**Assignment**
All of the records must be repeated exactly.

**Dataset records**
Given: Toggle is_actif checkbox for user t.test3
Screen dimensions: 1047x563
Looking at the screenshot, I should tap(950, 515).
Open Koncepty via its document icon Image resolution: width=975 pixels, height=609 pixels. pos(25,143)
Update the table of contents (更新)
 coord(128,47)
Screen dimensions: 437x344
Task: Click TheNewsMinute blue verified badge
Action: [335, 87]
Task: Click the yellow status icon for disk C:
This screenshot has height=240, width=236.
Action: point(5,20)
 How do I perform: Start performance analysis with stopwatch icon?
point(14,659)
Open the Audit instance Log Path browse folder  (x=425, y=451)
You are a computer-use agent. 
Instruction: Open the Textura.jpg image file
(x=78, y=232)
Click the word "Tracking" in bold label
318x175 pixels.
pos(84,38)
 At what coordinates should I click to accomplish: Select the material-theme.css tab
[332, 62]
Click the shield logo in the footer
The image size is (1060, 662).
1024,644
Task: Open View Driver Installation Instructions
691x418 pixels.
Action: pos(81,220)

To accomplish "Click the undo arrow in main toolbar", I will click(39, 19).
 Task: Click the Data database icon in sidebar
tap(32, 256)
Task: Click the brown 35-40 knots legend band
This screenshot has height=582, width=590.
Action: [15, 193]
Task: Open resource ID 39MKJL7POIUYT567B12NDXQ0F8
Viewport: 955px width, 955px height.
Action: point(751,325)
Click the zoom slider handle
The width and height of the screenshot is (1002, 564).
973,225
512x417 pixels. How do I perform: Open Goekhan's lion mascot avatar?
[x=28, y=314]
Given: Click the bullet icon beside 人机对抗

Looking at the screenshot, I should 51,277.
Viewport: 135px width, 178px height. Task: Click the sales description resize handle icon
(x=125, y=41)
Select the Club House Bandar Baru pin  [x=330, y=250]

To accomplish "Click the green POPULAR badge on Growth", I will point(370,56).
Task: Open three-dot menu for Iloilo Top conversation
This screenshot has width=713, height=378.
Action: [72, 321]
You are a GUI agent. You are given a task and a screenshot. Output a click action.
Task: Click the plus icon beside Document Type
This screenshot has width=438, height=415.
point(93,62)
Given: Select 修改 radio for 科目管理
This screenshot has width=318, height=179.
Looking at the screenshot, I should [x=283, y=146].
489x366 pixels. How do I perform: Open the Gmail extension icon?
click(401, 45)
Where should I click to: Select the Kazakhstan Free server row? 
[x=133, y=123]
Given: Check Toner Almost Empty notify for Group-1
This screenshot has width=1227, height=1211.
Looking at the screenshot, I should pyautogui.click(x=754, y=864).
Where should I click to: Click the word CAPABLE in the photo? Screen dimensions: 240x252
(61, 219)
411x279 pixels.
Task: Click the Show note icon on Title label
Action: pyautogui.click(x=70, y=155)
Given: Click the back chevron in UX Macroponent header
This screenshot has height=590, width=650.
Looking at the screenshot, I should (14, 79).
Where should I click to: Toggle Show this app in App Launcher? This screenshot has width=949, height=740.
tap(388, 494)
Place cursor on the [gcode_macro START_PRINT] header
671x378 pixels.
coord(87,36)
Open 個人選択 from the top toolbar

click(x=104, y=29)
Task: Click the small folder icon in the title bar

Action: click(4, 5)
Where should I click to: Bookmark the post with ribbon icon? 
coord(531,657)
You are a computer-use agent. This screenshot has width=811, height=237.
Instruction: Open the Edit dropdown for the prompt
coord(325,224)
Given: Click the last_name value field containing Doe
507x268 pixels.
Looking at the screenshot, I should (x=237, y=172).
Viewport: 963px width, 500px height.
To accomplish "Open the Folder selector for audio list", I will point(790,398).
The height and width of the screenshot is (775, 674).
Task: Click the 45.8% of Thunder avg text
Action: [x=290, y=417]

**Solution**
Given: Toggle is_actif checkbox for user t.test3
Screen dimensions: 1047x563
Looking at the screenshot, I should tap(950, 515).
Open Koncepty via its document icon Image resolution: width=975 pixels, height=609 pixels. pos(25,143)
Update the table of contents (更新)
 coord(128,47)
Screen dimensions: 437x344
Task: Click TheNewsMinute blue verified badge
Action: [335, 87]
Task: Click the yellow status icon for disk C:
This screenshot has height=240, width=236.
Action: point(5,20)
 How do I perform: Start performance analysis with stopwatch icon?
point(14,659)
Open the Audit instance Log Path browse folder  (x=425, y=451)
You are a computer-use agent. 
Instruction: Open the Textura.jpg image file
(x=78, y=232)
Click the word "Tracking" in bold label
318x175 pixels.
pos(84,38)
 At what coordinates should I click to accomplish: Select the material-theme.css tab
[332, 62]
Click the shield logo in the footer
The image size is (1060, 662).
1024,644
Task: Open View Driver Installation Instructions
691x418 pixels.
Action: pos(81,220)

To accomplish "Click the undo arrow in main toolbar", I will click(39, 19).
 Task: Click the Data database icon in sidebar
tap(32, 256)
Task: Click the brown 35-40 knots legend band
This screenshot has height=582, width=590.
Action: [15, 193]
Task: Open resource ID 39MKJL7POIUYT567B12NDXQ0F8
Viewport: 955px width, 955px height.
Action: point(751,325)
Click the zoom slider handle
The width and height of the screenshot is (1002, 564).
973,225
512x417 pixels. How do I perform: Open Goekhan's lion mascot avatar?
[x=28, y=314]
Given: Click the bullet icon beside 人机对抗

Looking at the screenshot, I should 51,277.
Viewport: 135px width, 178px height. Task: Click the sales description resize handle icon
(x=125, y=41)
Select the Club House Bandar Baru pin  [x=330, y=250]

To accomplish "Click the green POPULAR badge on Growth", I will point(370,56).
Task: Open three-dot menu for Iloilo Top conversation
This screenshot has width=713, height=378.
Action: [72, 321]
You are a GUI agent. You are given a task and a screenshot. Output a click action.
Task: Click the plus icon beside Document Type
This screenshot has width=438, height=415.
point(93,62)
Given: Select 修改 radio for 科目管理
This screenshot has width=318, height=179.
Looking at the screenshot, I should [x=283, y=146].
489x366 pixels. How do I perform: Open the Gmail extension icon?
click(401, 45)
Where should I click to: Select the Kazakhstan Free server row? 
[x=133, y=123]
Given: Check Toner Almost Empty notify for Group-1
This screenshot has width=1227, height=1211.
Looking at the screenshot, I should pyautogui.click(x=754, y=864).
Where should I click to: Click the word CAPABLE in the photo? Screen dimensions: 240x252
(61, 219)
411x279 pixels.
Task: Click the Show note icon on Title label
Action: pyautogui.click(x=70, y=155)
Given: Click the back chevron in UX Macroponent header
This screenshot has height=590, width=650.
Looking at the screenshot, I should (14, 79).
Where should I click to: Toggle Show this app in App Launcher? This screenshot has width=949, height=740.
tap(388, 494)
Place cursor on the [gcode_macro START_PRINT] header
671x378 pixels.
coord(87,36)
Open 個人選択 from the top toolbar

click(x=104, y=29)
Task: Click the small folder icon in the title bar

Action: click(4, 5)
Where should I click to: Bookmark the post with ribbon icon? 
coord(531,657)
You are a computer-use agent. This screenshot has width=811, height=237.
Instruction: Open the Edit dropdown for the prompt
coord(325,224)
Given: Click the last_name value field containing Doe
507x268 pixels.
Looking at the screenshot, I should (x=237, y=172).
Viewport: 963px width, 500px height.
To accomplish "Open the Folder selector for audio list", I will point(790,398).
The height and width of the screenshot is (775, 674).
Task: Click the 45.8% of Thunder avg text
Action: [x=290, y=417]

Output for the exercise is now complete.